From across the river, a former Harvard Med School/School of Public Health professor writes “A Warning From Sweden’s Coronavirus Response” (Forbes, June 4):

Sweden now has among the highest per capita death rates from Covid-19 in the world. Why?

The answer is simple. Sweden was lax in its implementation of protective measures in the face of the outbreak, refusing to implement broad stay at home orders for residents, or to enforce recommendations to wear masks or social distancing measures.

Sweden’s story is a lesson for all of us around what happens when we pull back on social distancing and prudent epidemic control measures.

… one can’t help but wonder if perhaps the plan is to pin all hopes on a vaccine rather than use the public health tools we know can work to control the pandemic. If that is the case, we should be aware that our hope in a vaccine is far brighter than preliminary public data suggests it should be. The current generation of vaccines are likely to offer only partial protection, and likely only to some of us not all.

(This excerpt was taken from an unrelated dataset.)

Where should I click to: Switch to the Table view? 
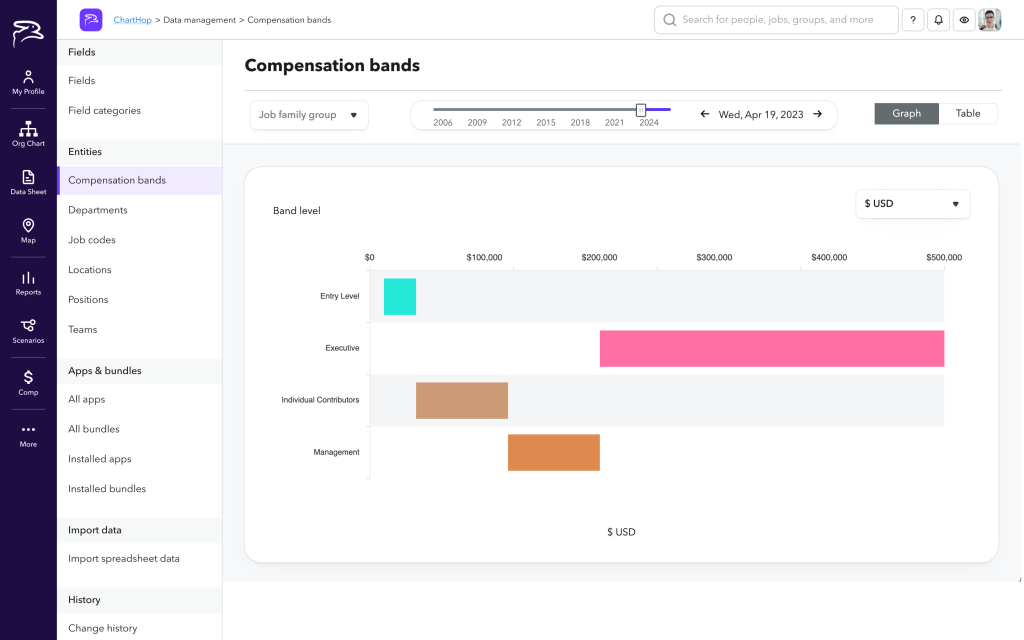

With the new vaccines will come new risks, and unknown safety profiles.

The guy who looked at numbers for two decades at the School of Public Health can’t be bothered to compare the forecast death rates from Covid-19 for Sweden and the U.S., plus add to the U.S. numbers all of the deaths going forward from weight gain during lockdown, lack of exercise during lockdown, alcoholism and drug addiction acquired during lockdown, lack of education during lockdown, rioting as we emerged from lockdown, etc.

(He also sounds like an anti-vaxxer! “New risks” and “unknown safety profiles” from the rushed-to-market vaccines?!? So… if we aren’t going to have an effective or safe vaccine, doesn’t that make the Swedes ever smarter? Are we capable of staying shut down for 10 years?)

I still think that, 10 or 20 years from now when the U.S. has finally figured out how to deal with coronavirus (maybe just a psychological adjustment, as we’ve had to make for influenza, the common cold, and most other viruses), the most interesting writings on this period will be from scholars of comparative religion.